**WORK REQUIRED**. Using the data below, return the stretch from the line that contains "The height and width of the screenshot is (521, 580)." through the line that contains "Click the printer", both included, exactly as it stands and nothing beyond it.

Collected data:
========

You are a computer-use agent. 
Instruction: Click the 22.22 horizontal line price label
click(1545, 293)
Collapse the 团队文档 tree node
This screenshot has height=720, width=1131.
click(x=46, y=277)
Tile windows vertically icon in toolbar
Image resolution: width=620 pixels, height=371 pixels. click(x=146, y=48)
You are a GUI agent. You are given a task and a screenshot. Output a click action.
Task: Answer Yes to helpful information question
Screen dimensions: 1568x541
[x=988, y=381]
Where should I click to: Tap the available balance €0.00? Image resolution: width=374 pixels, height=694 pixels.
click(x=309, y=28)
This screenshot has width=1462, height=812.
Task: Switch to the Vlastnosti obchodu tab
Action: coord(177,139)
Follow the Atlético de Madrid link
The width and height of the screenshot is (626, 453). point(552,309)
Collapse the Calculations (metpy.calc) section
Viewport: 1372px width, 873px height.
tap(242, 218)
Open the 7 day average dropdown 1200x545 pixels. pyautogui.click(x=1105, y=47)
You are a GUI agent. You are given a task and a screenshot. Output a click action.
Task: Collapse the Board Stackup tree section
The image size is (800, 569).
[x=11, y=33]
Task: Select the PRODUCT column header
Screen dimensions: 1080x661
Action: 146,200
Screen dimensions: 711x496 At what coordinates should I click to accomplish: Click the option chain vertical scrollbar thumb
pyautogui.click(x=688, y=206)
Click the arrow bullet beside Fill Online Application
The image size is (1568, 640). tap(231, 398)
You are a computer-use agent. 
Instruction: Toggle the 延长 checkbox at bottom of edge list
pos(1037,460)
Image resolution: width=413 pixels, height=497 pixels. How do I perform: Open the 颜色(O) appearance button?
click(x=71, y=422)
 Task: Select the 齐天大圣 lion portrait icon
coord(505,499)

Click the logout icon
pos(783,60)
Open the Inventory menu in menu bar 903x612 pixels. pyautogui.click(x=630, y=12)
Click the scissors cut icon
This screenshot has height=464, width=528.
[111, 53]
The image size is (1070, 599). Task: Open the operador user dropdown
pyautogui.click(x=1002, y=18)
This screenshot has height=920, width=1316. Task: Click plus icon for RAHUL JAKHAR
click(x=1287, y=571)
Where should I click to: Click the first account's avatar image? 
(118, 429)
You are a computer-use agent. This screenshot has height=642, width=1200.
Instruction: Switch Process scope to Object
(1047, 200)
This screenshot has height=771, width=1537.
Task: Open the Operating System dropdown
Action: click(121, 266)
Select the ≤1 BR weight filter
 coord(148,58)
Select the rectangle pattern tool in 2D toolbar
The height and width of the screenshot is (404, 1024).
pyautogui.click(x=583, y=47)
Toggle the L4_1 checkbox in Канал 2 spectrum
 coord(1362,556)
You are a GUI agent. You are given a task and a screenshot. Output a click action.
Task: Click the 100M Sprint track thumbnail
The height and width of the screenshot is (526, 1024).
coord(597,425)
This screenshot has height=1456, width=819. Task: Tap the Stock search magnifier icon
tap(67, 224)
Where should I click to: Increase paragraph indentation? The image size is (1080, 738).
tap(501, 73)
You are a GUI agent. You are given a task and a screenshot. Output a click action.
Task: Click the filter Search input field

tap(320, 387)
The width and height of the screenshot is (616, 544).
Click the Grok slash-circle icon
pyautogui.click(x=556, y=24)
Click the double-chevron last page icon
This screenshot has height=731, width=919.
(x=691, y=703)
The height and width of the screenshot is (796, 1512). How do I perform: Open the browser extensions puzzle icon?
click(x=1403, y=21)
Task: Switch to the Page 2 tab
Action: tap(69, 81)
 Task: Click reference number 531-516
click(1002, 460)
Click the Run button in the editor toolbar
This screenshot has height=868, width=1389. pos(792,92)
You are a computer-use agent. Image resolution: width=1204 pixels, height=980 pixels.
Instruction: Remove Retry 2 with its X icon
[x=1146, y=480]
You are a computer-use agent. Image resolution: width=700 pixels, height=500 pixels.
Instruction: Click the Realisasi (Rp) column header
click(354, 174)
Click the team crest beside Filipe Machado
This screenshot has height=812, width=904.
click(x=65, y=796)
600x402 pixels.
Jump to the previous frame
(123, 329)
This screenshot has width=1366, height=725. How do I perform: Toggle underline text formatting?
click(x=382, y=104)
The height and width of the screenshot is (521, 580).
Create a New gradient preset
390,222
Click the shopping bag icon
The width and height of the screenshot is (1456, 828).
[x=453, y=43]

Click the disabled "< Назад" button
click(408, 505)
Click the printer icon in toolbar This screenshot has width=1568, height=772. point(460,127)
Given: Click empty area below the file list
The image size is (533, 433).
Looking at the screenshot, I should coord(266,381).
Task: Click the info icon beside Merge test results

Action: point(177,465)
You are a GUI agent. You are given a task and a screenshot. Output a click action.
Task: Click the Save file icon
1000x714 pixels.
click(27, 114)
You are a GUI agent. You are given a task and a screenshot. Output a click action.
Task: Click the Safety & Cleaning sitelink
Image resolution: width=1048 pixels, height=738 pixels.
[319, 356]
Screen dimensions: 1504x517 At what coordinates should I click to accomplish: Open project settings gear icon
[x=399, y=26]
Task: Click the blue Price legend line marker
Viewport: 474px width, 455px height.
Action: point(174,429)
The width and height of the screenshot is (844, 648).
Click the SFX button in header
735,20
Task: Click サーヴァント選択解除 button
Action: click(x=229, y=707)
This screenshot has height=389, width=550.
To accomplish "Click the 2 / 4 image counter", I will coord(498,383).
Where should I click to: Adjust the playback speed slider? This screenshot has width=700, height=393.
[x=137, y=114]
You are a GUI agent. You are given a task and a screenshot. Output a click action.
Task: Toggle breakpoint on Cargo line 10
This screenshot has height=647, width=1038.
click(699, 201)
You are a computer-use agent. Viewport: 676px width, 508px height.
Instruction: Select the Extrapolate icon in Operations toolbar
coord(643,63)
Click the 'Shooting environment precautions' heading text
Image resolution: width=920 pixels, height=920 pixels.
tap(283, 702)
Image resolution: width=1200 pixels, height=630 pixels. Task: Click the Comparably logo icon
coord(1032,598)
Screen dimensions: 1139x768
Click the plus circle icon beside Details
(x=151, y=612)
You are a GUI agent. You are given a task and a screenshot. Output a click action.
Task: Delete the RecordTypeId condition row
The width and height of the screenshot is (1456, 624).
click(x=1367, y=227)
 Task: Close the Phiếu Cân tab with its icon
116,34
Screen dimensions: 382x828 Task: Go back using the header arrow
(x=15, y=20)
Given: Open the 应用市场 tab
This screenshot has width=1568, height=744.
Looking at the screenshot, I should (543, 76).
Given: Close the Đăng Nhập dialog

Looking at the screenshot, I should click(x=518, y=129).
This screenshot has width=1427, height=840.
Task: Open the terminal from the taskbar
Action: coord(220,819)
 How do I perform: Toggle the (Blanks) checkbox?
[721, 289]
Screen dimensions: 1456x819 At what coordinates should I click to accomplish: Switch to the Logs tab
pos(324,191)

========

**EXERCISE ANSWER**.
The height and width of the screenshot is (521, 580).
Create a New gradient preset
390,222
Click the shopping bag icon
The width and height of the screenshot is (1456, 828).
[x=453, y=43]

Click the disabled "< Назад" button
click(408, 505)
Click the printer icon in toolbar This screenshot has width=1568, height=772. point(460,127)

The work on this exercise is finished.